● What the task asks: For this exercise, reproduce the entries below exactly, but only from the line containing "Filter by Behavior (20, 260)" through the line containing "< Autres marques (82, 277)", both included.

● Data to process:
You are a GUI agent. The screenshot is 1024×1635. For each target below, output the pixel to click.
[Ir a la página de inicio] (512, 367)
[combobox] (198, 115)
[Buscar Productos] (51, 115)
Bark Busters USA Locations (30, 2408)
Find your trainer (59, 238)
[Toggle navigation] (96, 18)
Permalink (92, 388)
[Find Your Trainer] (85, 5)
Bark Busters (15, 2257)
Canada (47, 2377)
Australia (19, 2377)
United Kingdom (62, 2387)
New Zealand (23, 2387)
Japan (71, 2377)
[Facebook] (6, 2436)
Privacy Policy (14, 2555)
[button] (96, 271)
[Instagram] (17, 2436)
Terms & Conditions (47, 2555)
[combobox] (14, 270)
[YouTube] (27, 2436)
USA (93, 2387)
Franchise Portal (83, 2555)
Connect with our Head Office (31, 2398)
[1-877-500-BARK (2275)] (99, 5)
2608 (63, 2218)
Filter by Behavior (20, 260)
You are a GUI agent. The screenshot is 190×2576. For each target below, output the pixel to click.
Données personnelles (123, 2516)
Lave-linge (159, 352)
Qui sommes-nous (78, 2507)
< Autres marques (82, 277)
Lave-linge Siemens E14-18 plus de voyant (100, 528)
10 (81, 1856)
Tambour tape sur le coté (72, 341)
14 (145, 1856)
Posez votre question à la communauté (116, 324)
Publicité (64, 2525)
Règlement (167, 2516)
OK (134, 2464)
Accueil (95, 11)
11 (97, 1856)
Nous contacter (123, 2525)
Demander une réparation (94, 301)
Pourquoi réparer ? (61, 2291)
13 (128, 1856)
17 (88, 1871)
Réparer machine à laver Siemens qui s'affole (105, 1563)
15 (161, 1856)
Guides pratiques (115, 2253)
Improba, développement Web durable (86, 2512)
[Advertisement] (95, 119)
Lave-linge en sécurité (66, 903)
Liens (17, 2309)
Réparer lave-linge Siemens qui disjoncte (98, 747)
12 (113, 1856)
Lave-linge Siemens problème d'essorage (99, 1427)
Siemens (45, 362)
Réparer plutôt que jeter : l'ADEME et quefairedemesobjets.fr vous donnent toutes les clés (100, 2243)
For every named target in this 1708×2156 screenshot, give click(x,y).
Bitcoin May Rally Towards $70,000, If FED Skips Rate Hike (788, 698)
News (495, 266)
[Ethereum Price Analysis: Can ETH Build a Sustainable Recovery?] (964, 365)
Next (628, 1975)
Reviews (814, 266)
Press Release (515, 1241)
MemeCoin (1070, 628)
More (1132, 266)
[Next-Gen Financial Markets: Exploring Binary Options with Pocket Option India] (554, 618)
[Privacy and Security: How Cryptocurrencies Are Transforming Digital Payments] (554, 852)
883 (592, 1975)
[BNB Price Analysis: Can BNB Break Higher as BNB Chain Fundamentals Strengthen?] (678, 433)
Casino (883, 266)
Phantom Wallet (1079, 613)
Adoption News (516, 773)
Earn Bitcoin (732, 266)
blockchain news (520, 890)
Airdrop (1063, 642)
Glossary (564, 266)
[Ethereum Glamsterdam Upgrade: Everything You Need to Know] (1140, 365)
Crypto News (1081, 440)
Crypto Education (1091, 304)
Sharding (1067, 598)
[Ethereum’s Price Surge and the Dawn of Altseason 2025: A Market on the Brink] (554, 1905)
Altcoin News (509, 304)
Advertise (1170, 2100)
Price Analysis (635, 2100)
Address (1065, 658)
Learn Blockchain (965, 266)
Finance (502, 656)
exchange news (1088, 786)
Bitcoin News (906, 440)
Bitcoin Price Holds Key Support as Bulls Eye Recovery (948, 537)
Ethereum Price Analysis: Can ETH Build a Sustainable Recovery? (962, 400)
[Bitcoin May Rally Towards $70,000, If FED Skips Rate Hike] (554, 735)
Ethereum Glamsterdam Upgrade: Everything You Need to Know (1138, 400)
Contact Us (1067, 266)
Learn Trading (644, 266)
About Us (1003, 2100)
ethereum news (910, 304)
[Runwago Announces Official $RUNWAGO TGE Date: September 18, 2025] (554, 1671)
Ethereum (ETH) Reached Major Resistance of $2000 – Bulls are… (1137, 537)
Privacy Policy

● Task output:
Filter by Behavior (20, 260)
You are a GUI agent. The screenshot is 190×2576. For each target below, output the pixel to click.
Données personnelles (123, 2516)
Lave-linge (159, 352)
Qui sommes-nous (78, 2507)
< Autres marques (82, 277)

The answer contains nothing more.